▶ [Objective]:
In the listing below, copy the stretch from the line containing "The height and width of the screenshot is (884, 1372)." through the line containing "Click the author", swapping "flash card" for "flashcard" and changing nothing else.

▶ [Material for this exercise]:

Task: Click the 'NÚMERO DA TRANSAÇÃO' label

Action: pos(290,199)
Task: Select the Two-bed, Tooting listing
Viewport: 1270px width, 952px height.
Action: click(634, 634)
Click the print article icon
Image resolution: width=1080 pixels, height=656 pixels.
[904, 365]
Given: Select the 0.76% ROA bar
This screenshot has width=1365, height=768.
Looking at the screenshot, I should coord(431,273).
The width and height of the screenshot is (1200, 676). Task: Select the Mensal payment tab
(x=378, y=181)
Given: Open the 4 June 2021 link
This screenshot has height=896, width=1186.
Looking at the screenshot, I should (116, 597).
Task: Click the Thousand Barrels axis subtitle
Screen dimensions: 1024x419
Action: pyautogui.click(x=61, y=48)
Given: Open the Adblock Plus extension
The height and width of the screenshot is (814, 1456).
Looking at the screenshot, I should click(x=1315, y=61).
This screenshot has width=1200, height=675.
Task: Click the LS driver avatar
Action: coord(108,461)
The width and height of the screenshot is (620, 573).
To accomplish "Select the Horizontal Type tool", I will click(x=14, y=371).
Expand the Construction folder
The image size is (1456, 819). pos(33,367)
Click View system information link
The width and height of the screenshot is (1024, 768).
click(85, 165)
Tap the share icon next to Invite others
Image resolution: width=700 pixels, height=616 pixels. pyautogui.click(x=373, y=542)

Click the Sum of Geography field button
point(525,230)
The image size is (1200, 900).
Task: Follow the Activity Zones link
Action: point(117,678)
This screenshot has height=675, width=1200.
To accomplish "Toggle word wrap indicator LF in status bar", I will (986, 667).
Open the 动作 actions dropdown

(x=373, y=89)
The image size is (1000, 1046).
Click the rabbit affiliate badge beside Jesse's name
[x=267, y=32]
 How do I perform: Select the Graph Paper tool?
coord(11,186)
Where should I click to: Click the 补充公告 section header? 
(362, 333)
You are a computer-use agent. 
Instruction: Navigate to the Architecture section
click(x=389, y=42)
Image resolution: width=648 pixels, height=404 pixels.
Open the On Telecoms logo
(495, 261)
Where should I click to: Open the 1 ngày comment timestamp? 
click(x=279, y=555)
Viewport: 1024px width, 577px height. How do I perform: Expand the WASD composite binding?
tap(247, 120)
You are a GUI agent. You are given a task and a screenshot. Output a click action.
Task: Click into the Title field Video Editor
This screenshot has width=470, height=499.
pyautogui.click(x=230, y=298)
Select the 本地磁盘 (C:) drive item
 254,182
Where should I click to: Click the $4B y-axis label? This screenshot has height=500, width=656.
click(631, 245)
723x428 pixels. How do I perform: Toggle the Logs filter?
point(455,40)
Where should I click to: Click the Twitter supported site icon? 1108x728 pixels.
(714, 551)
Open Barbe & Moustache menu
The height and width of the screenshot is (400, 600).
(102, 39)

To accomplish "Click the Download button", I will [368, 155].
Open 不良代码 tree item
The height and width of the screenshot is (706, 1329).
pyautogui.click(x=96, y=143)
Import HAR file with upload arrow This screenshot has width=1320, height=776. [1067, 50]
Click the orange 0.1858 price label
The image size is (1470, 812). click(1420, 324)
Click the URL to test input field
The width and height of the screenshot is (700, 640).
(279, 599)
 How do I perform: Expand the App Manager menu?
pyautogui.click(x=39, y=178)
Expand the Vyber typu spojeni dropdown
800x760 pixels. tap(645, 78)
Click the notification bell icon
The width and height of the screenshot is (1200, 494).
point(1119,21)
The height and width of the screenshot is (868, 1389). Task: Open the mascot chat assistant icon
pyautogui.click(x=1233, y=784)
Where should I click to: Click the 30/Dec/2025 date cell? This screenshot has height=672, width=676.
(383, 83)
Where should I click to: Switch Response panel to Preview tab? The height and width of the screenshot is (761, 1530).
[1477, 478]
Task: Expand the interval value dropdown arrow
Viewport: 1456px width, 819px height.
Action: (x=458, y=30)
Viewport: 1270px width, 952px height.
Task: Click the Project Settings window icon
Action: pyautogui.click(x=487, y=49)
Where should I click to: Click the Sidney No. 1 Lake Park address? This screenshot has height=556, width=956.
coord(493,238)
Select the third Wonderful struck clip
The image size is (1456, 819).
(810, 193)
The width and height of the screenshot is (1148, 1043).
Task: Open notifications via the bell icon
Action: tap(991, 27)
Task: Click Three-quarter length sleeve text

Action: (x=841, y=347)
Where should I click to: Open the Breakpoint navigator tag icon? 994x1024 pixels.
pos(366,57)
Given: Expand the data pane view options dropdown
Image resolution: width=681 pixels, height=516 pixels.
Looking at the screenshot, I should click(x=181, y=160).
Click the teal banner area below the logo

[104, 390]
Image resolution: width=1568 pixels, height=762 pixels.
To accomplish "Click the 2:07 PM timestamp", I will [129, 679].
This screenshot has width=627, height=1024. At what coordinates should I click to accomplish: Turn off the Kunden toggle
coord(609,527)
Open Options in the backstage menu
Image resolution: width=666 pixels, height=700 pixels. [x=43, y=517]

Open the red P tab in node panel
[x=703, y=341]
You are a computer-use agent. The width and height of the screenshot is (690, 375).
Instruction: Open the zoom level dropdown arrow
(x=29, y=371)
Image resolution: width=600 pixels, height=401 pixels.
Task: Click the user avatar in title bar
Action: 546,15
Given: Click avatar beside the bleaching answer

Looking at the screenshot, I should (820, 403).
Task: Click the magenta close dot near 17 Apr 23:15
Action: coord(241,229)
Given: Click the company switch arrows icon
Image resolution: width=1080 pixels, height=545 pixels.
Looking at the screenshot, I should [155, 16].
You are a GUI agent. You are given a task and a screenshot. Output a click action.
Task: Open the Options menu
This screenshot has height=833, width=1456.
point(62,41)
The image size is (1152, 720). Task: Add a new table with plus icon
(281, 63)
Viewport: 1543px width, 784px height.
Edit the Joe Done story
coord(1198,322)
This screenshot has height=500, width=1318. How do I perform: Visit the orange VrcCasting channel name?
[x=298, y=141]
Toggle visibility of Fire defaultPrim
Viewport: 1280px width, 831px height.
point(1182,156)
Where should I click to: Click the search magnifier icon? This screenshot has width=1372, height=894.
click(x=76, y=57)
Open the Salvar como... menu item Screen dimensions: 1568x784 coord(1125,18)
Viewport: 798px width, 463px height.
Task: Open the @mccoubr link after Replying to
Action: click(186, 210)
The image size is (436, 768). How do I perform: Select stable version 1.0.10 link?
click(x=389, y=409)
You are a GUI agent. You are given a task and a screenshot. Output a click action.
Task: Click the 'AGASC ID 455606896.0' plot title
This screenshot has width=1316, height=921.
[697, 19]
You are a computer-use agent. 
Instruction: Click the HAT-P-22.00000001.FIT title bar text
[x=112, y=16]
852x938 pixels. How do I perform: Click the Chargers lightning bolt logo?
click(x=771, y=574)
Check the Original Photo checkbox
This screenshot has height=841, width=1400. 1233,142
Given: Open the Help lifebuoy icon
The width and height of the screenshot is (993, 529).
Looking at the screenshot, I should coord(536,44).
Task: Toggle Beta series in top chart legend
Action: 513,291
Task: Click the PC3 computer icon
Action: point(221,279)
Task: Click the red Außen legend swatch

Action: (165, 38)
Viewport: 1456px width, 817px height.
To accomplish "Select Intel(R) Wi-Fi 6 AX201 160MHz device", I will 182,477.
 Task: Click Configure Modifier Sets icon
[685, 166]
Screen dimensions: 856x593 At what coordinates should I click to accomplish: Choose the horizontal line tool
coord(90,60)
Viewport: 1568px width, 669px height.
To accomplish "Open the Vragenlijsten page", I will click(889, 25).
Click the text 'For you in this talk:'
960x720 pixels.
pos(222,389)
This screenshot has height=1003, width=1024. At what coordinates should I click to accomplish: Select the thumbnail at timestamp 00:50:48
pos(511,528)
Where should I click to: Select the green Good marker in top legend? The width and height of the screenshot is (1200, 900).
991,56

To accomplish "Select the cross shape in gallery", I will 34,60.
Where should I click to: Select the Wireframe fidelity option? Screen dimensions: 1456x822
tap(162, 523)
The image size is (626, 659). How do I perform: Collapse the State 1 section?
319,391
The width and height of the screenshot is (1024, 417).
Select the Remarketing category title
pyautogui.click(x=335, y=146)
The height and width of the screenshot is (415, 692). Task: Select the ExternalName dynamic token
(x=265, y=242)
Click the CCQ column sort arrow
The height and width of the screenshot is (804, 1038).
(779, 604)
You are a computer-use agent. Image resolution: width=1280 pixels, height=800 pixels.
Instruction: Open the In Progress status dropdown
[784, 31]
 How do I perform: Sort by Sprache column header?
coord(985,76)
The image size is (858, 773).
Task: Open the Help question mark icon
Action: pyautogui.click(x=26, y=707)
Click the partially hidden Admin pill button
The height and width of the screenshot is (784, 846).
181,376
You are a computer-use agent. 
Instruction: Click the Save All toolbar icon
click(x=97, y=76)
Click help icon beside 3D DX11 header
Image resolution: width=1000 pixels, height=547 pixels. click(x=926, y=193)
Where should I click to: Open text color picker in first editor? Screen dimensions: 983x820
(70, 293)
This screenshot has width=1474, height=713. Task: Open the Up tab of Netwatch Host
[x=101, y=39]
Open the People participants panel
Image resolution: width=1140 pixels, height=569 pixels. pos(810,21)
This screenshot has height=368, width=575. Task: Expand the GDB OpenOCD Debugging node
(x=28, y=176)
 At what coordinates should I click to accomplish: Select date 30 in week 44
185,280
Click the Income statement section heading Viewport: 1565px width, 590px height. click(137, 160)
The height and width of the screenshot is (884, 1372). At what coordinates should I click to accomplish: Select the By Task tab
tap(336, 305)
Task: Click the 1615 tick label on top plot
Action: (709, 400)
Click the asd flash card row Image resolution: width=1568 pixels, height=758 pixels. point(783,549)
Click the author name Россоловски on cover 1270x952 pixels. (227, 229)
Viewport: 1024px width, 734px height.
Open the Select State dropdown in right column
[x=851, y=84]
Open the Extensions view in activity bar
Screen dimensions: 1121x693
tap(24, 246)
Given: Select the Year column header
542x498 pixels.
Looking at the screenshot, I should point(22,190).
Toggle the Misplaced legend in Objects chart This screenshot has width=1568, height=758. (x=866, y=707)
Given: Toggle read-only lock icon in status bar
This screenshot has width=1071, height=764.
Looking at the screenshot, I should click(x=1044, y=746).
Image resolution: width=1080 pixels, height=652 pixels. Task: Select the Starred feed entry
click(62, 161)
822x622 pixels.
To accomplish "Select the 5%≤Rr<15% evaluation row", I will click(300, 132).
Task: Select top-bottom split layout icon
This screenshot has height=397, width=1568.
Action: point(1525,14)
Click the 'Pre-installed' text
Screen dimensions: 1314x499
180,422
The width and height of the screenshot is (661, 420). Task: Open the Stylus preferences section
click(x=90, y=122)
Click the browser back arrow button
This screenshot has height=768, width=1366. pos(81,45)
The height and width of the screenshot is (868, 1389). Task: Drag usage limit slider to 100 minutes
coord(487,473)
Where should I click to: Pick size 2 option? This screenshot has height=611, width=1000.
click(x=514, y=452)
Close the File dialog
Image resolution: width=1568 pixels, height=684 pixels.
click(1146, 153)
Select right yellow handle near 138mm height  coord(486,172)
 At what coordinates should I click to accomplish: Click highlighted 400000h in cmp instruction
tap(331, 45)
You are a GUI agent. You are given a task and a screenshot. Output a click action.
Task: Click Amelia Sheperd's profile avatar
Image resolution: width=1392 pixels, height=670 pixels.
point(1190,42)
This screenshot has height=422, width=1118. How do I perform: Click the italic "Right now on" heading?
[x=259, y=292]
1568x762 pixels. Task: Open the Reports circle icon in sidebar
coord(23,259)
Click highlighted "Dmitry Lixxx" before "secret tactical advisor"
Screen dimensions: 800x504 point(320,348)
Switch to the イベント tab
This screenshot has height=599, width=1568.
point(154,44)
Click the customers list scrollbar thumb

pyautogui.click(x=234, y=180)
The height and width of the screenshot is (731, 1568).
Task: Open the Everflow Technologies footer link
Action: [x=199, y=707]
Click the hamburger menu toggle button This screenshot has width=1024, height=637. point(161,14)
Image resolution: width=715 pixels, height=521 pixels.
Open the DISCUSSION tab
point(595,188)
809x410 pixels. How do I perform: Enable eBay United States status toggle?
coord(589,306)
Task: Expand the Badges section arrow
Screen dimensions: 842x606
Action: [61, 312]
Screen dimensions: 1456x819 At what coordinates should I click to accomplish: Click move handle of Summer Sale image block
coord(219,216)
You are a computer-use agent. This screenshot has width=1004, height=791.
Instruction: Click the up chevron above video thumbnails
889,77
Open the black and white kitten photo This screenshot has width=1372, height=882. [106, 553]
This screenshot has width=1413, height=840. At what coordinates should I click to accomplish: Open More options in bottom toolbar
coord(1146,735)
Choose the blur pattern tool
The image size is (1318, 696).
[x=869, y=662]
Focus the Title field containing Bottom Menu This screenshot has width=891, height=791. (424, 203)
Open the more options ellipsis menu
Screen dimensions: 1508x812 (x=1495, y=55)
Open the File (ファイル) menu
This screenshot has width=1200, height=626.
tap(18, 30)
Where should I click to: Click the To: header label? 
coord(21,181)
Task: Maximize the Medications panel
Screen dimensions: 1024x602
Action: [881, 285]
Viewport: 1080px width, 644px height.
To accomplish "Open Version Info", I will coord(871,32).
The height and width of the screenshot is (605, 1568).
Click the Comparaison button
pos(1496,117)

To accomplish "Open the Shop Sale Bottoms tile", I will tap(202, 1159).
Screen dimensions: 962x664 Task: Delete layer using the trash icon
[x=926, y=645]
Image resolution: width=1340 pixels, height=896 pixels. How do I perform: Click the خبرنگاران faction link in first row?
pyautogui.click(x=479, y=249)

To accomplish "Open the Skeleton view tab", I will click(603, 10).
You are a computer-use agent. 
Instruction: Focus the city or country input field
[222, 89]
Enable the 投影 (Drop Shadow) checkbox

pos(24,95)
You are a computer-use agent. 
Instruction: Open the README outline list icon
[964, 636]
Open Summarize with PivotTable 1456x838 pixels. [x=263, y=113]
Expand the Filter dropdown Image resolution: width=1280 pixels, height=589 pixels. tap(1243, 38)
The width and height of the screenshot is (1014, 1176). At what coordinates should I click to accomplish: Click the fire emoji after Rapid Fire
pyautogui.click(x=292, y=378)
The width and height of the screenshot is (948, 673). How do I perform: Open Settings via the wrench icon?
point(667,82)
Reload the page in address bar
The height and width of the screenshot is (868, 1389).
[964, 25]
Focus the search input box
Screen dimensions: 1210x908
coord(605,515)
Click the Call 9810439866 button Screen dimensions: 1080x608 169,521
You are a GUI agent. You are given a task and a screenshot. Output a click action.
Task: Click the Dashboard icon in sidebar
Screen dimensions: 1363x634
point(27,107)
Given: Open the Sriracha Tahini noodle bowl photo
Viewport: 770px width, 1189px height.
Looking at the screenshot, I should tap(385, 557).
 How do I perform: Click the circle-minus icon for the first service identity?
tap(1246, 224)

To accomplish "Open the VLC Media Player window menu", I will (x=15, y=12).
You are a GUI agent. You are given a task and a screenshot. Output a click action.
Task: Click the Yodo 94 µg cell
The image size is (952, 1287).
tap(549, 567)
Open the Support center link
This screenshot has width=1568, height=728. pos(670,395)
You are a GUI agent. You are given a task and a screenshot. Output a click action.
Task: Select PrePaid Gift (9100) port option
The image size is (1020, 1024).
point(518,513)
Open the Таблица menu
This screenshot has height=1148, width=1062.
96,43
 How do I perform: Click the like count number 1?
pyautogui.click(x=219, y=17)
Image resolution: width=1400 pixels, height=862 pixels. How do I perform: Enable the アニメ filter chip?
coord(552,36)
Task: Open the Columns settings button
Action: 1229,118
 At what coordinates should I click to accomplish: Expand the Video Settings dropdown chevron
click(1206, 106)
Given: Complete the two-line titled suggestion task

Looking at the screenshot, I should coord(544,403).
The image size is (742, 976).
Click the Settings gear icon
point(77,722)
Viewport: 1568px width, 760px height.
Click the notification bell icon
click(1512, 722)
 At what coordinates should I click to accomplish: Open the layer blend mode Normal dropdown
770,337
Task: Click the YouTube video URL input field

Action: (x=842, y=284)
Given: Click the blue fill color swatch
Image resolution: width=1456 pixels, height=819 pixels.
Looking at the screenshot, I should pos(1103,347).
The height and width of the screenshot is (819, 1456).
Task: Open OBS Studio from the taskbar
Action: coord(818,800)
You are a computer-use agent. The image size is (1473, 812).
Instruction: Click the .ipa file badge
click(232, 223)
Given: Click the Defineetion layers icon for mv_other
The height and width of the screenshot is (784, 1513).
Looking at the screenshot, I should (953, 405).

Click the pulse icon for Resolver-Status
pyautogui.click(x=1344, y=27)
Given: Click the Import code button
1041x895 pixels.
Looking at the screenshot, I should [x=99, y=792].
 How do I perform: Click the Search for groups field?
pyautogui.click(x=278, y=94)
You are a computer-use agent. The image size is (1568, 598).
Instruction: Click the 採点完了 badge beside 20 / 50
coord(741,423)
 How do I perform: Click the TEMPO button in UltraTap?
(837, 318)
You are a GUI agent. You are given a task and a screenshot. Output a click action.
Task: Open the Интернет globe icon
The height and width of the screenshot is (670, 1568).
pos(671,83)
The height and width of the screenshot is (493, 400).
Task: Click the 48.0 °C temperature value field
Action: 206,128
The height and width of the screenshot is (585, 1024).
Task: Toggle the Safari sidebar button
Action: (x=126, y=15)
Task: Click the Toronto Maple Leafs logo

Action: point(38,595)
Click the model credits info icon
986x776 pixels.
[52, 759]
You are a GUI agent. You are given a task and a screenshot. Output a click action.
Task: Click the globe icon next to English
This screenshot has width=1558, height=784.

▶ [Exercise answer]:
The height and width of the screenshot is (884, 1372). At what coordinates should I click to accomplish: Select the By Task tab
tap(336, 305)
Task: Click the 1615 tick label on top plot
Action: (709, 400)
Click the asd flashcard row Image resolution: width=1568 pixels, height=758 pixels. point(783,549)
Click the author name Россоловски on cover 1270x952 pixels. (227, 229)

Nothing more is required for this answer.